* **Records for this exercise**:
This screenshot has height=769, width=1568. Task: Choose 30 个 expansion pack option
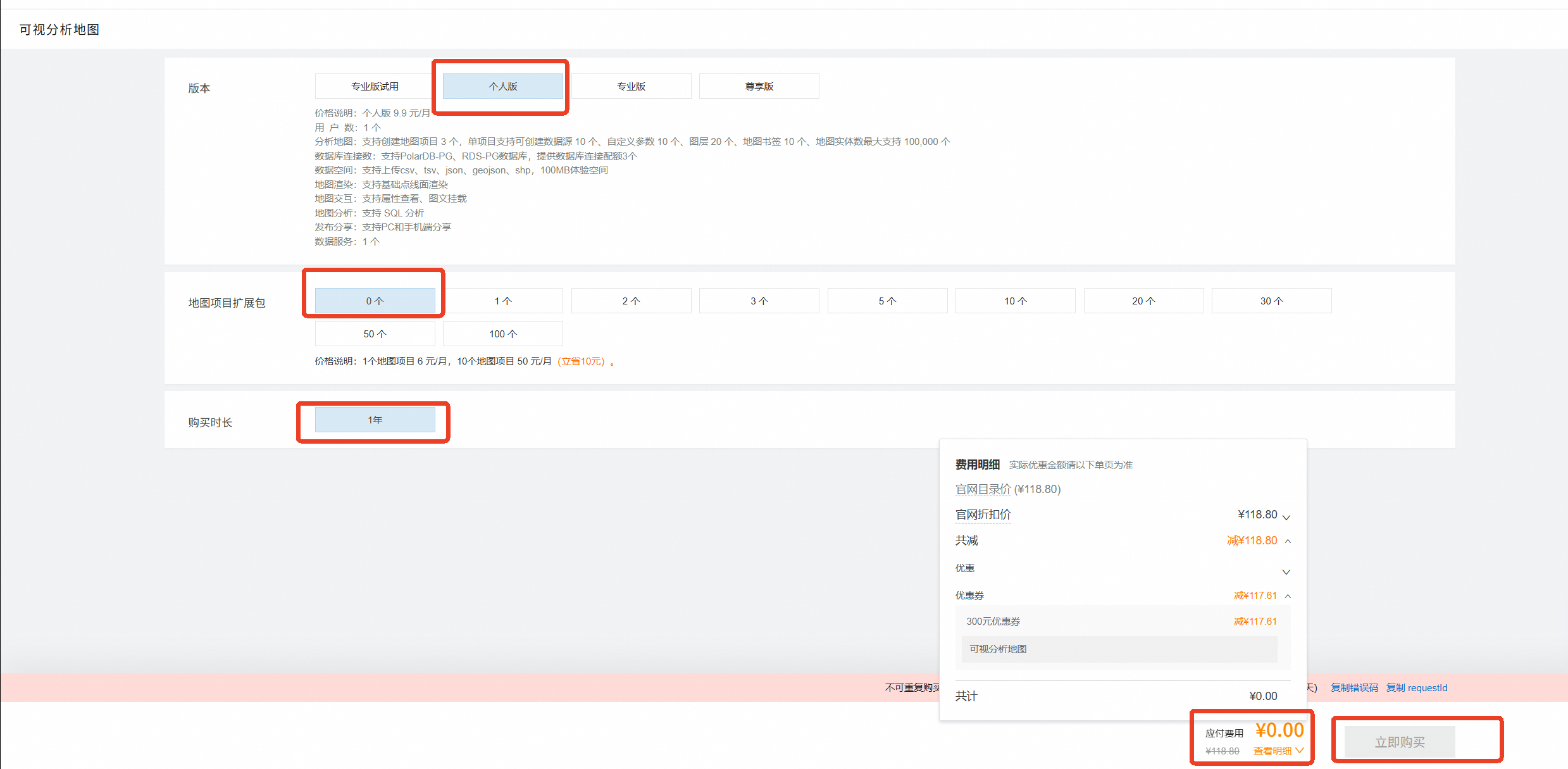coord(1271,301)
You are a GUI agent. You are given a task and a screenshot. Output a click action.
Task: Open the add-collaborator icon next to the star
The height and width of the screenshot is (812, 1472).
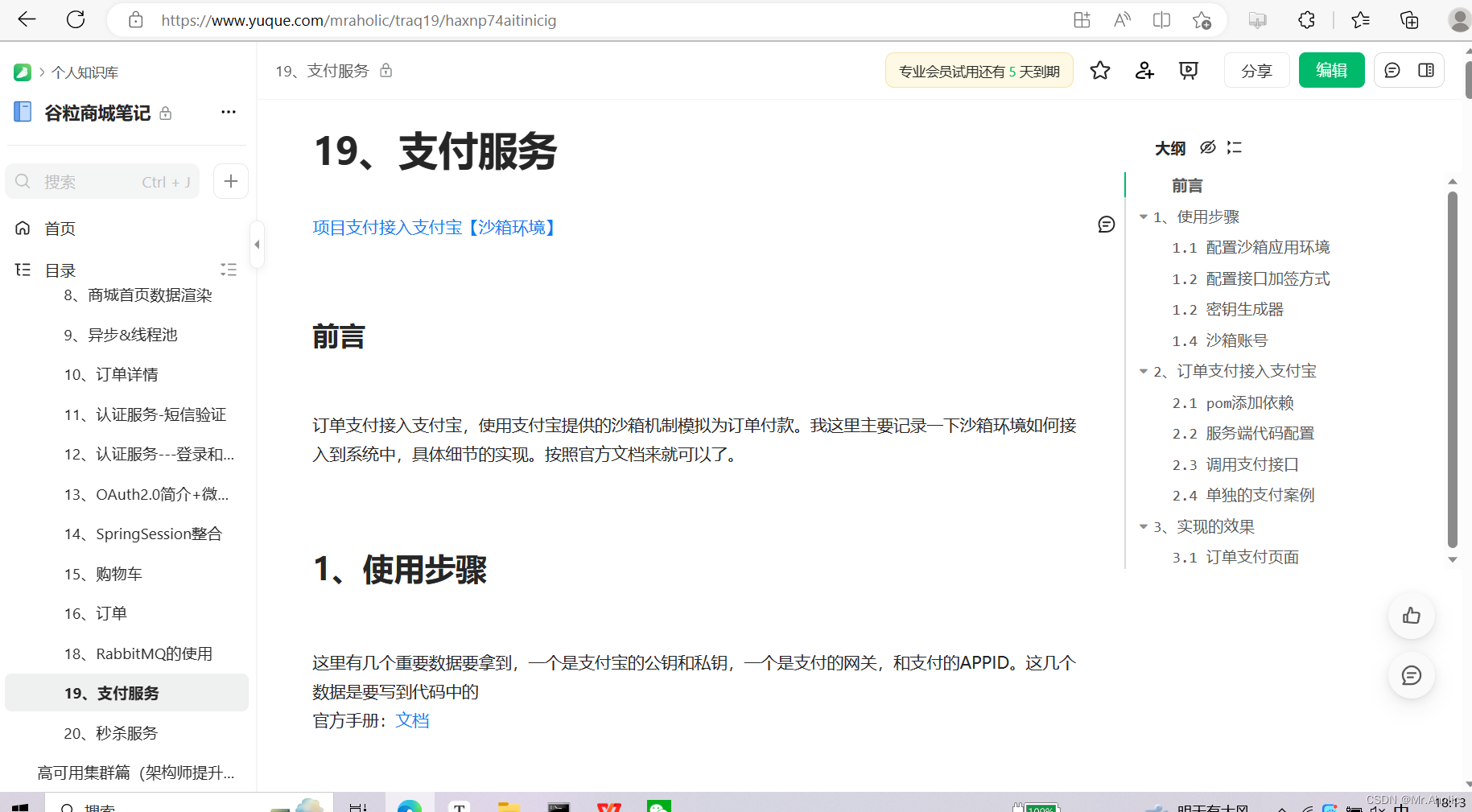coord(1144,70)
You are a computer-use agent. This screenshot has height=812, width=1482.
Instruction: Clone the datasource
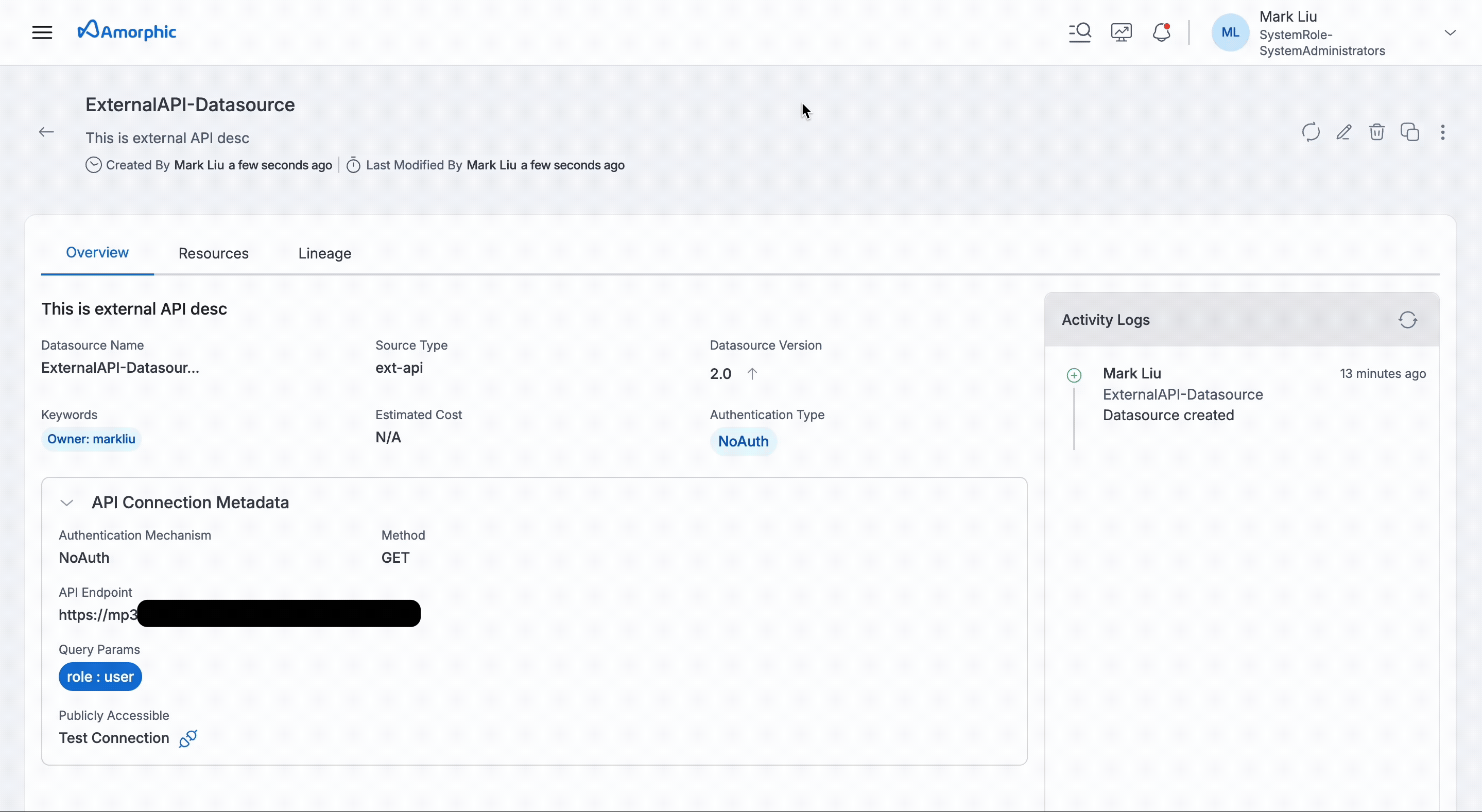(1410, 132)
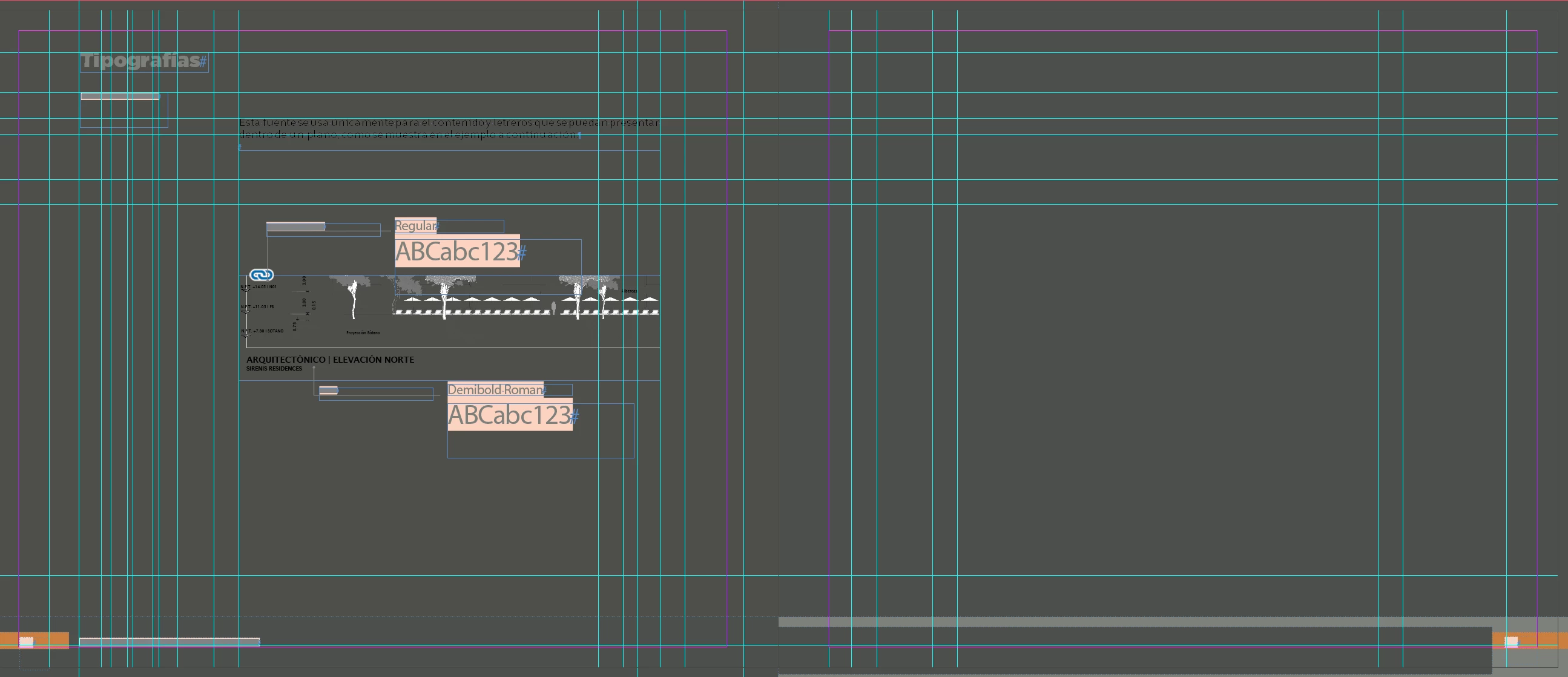This screenshot has height=677, width=1568.
Task: Click the blue chain link icon
Action: (x=261, y=275)
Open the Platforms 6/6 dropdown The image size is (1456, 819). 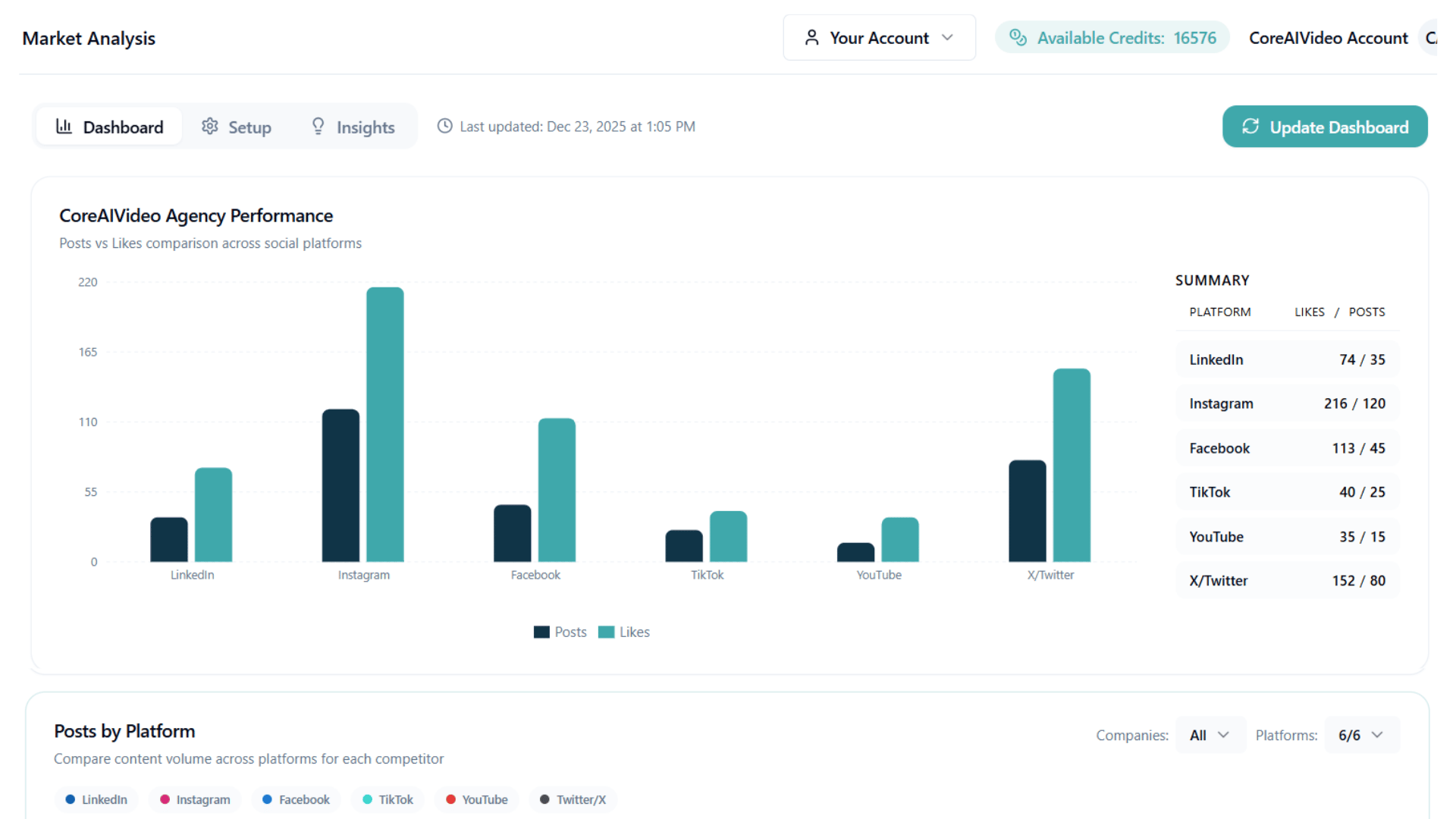(1361, 735)
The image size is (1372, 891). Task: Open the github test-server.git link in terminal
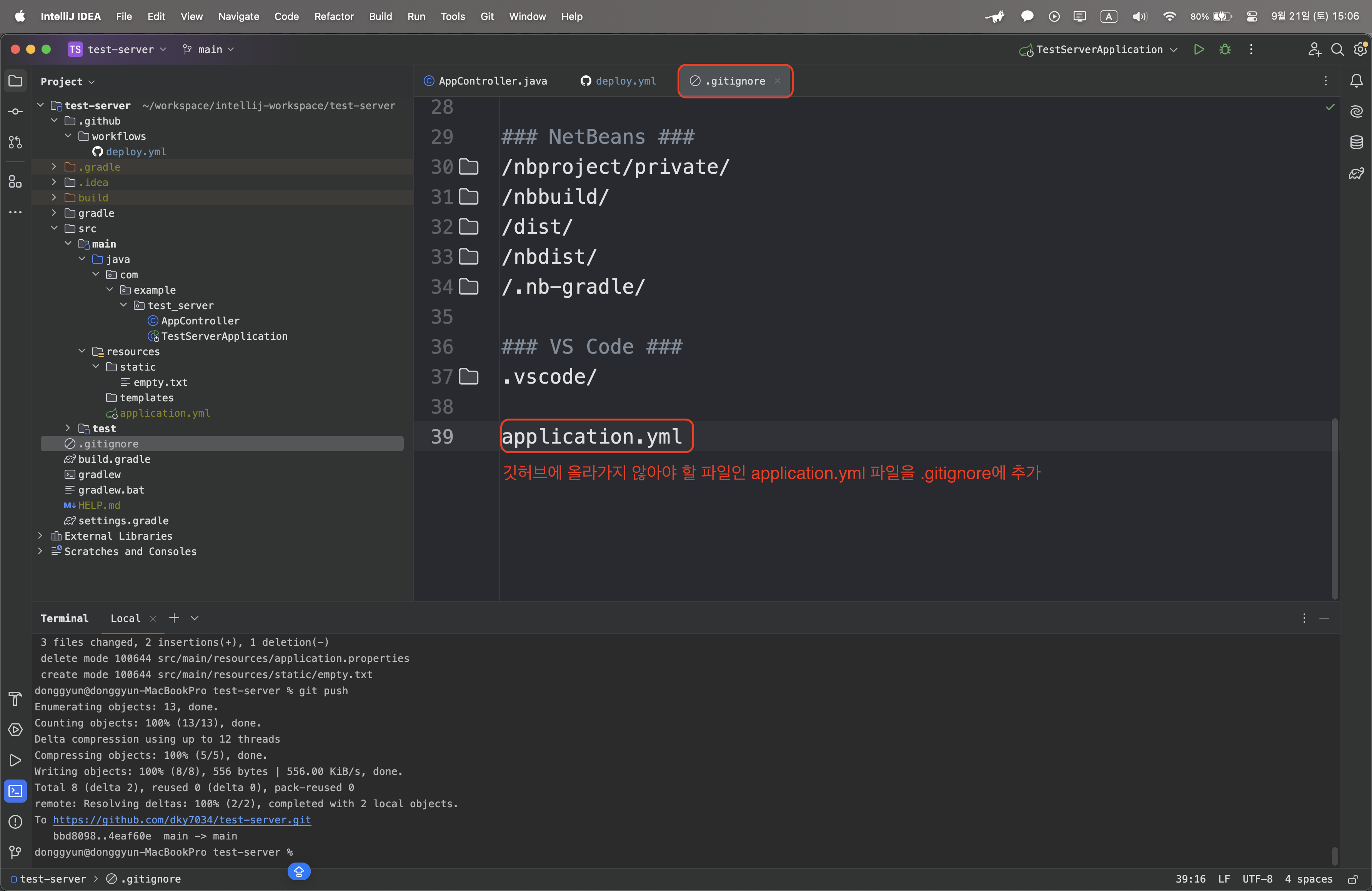tap(181, 820)
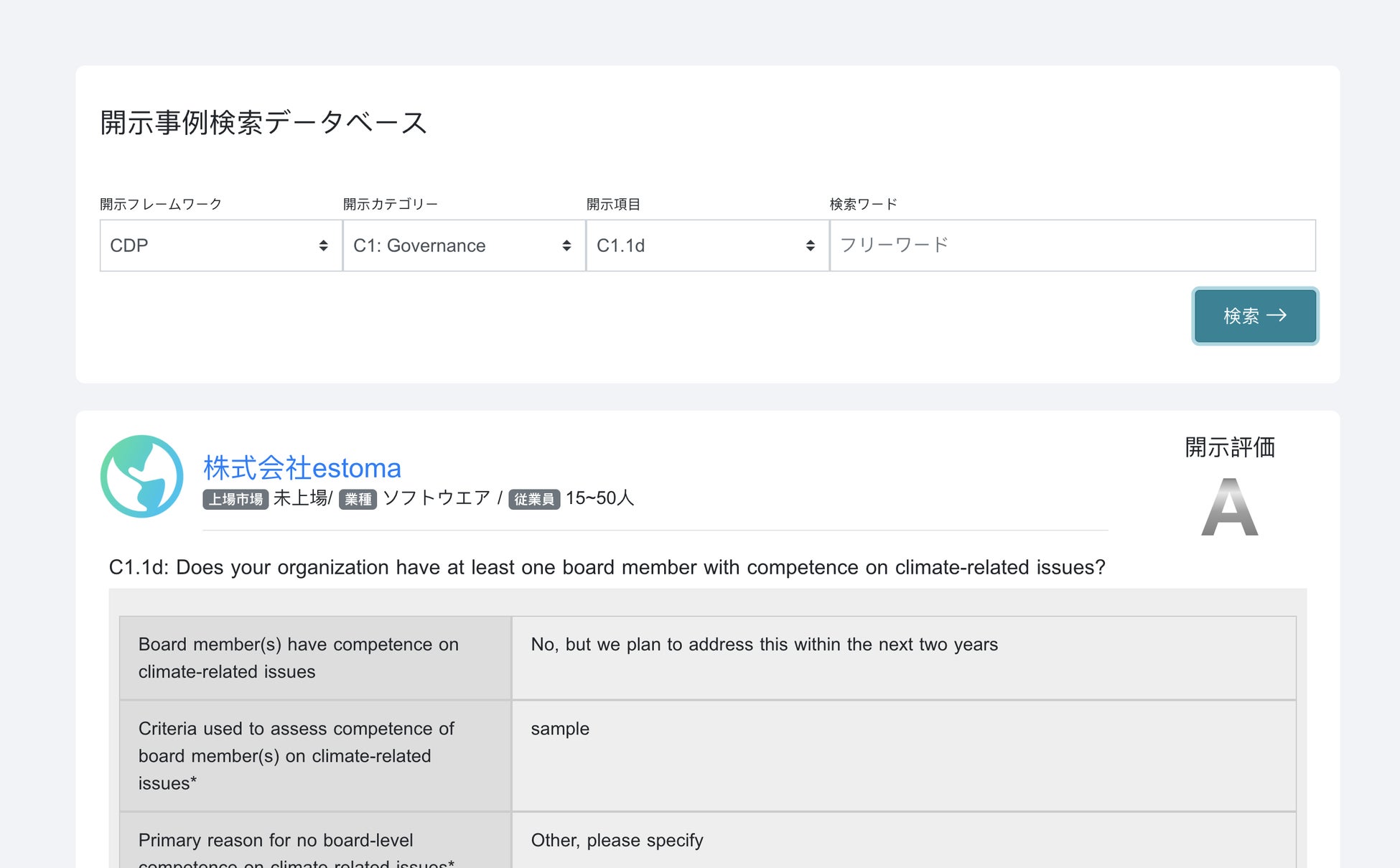Click the C1.1d question title text
The image size is (1400, 868).
[607, 567]
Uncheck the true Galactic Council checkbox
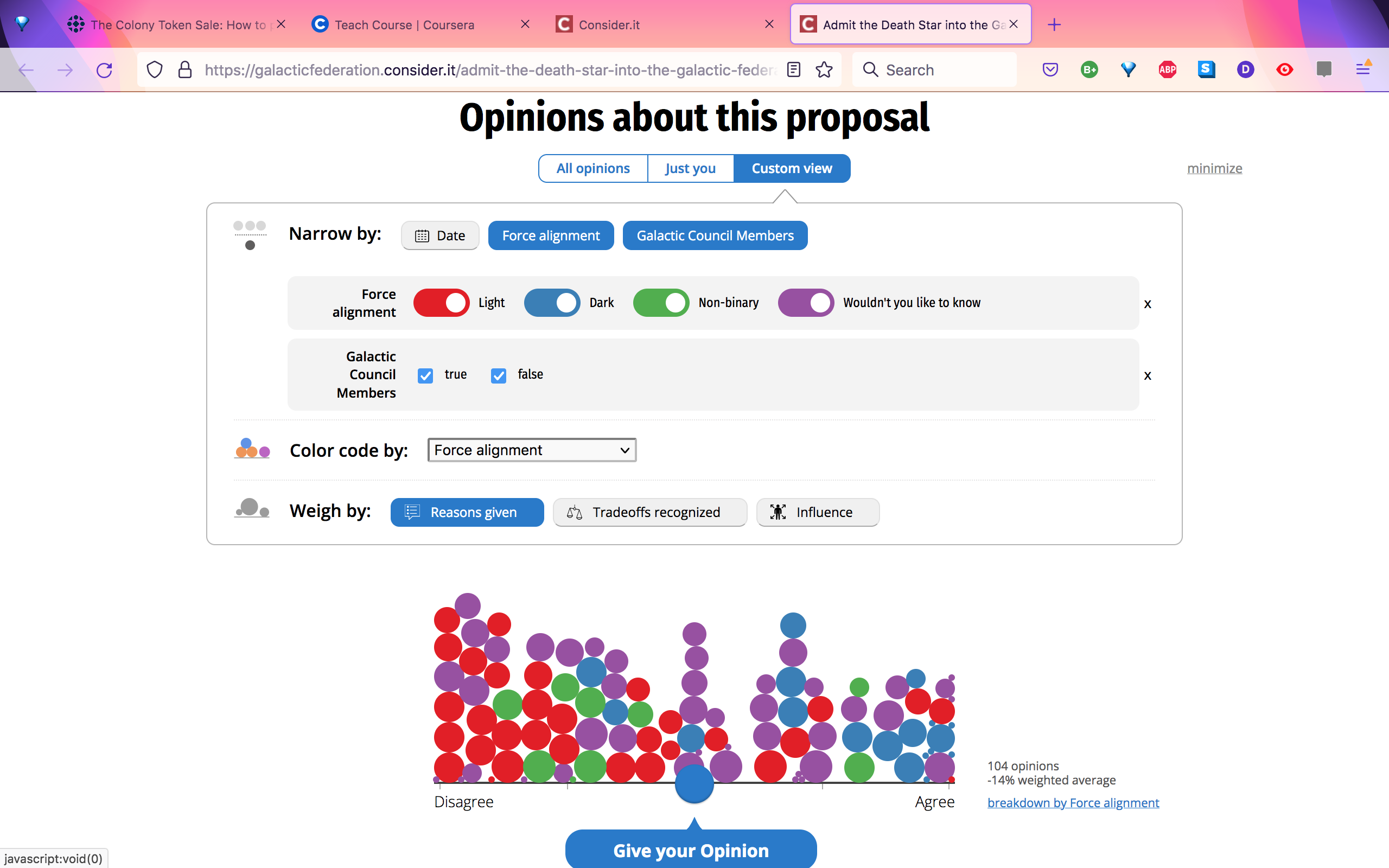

* **The task**:
Among the entries, how many lines contain the string "agent"? Give the number without anything else.

* **Task output**:
2